* _TASK TO COMPLETE_
Retype the lines below word for word, beginning at the line that contains "Expand the stamp tool dropdown arrow" and stopping after the line that contains "Action: pyautogui.click(x=1138, y=807)".
**** PROVIDED ENTRIES
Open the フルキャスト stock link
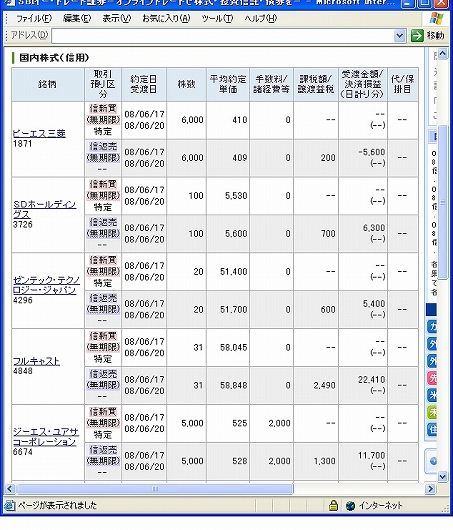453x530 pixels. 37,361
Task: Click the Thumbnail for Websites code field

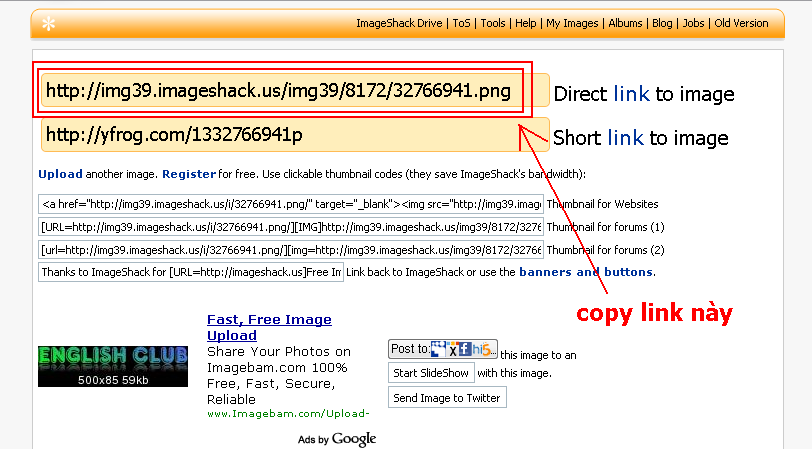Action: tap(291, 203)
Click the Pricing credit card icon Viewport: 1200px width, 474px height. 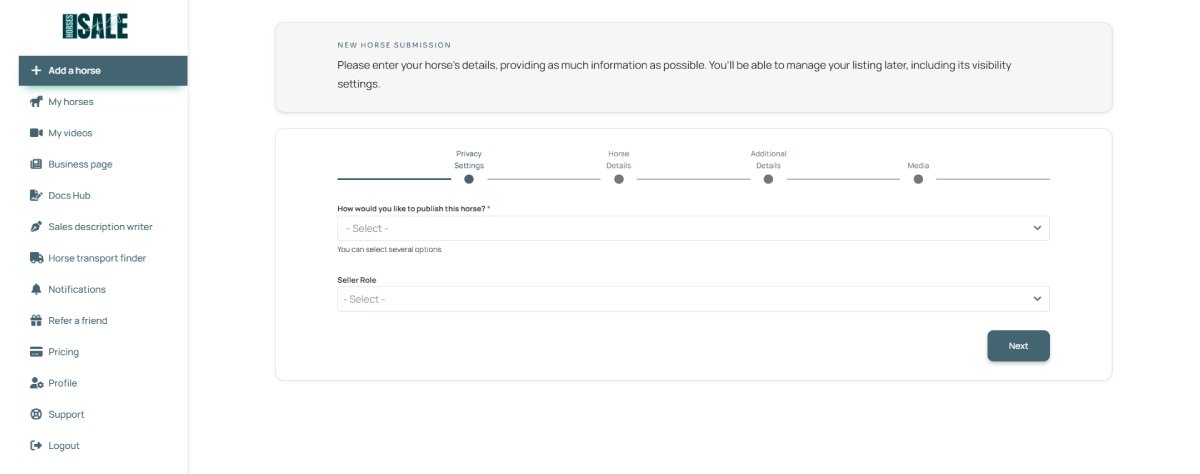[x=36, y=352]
********
**** PROVIDED ENTRIES
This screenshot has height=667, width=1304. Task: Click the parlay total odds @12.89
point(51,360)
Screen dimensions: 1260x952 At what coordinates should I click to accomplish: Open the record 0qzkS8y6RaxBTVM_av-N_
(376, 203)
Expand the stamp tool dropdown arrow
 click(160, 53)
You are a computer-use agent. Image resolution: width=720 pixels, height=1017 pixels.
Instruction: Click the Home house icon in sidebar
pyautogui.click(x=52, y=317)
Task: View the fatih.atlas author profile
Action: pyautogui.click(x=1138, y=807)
********
**** PROVIDED ENTRIES
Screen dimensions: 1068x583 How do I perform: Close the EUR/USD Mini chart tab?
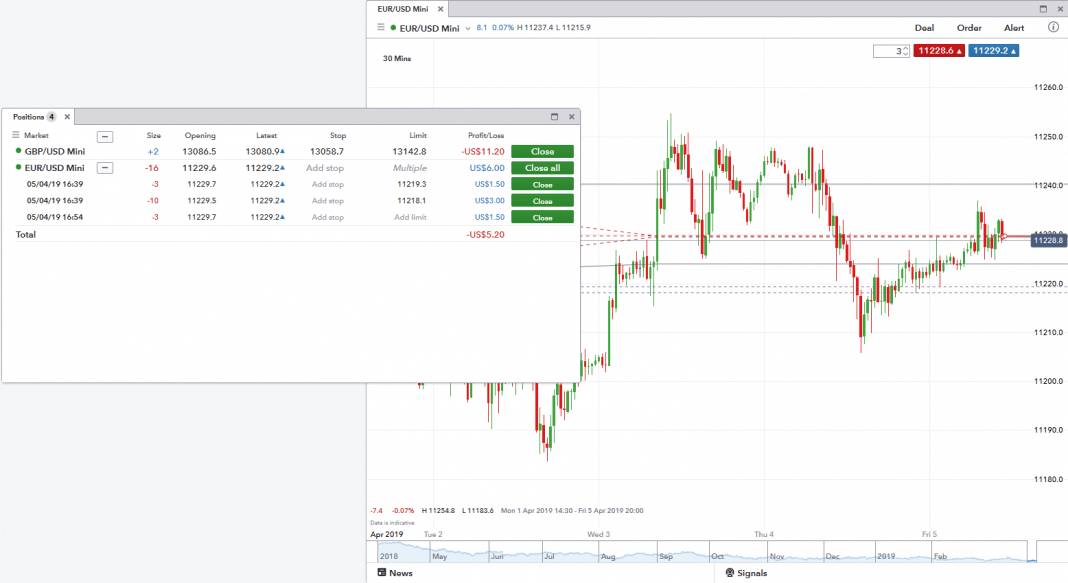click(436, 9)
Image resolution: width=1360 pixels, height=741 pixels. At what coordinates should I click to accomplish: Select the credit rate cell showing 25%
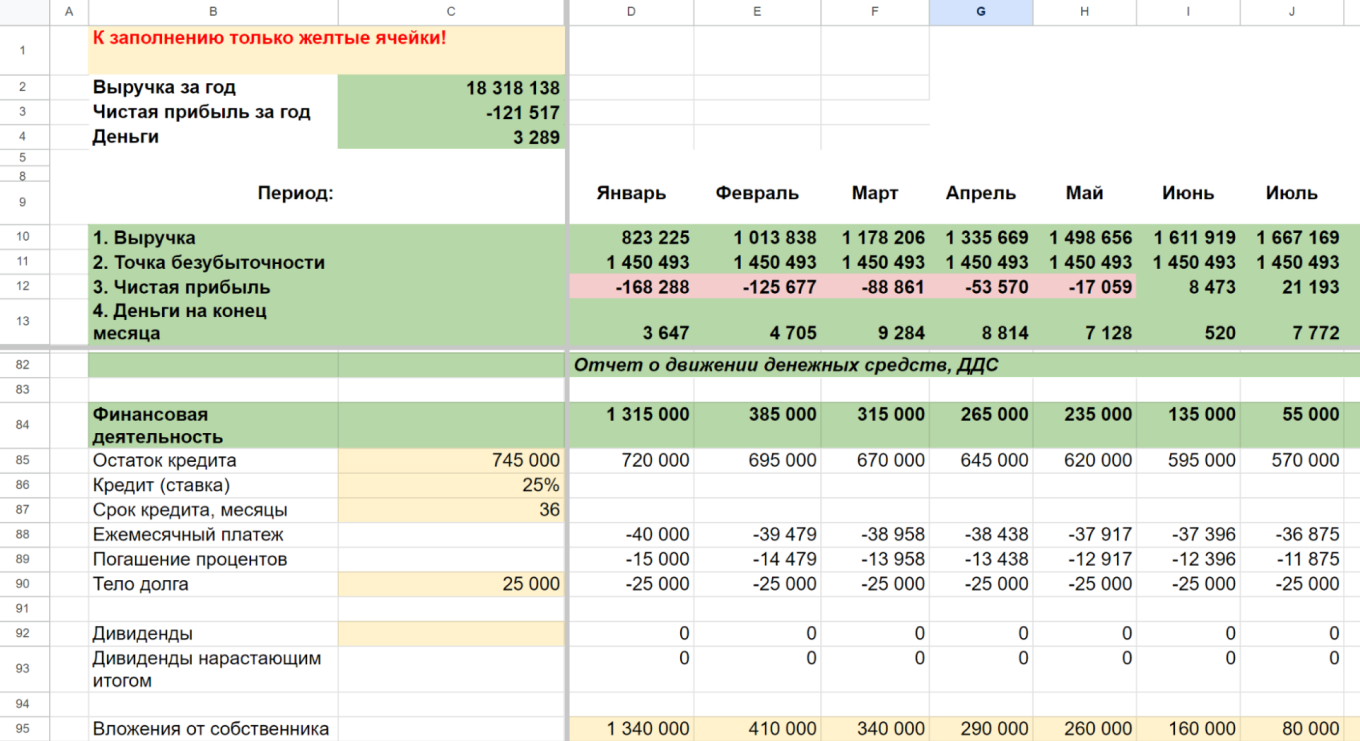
********
* _WRITTEN SOLUTION_
Expand the stamp tool dropdown arrow
 click(160, 53)
You are a computer-use agent. Image resolution: width=720 pixels, height=1017 pixels.
Instruction: Click the Home house icon in sidebar
pyautogui.click(x=52, y=317)
Task: View the fatih.atlas author profile
Action: pyautogui.click(x=1138, y=807)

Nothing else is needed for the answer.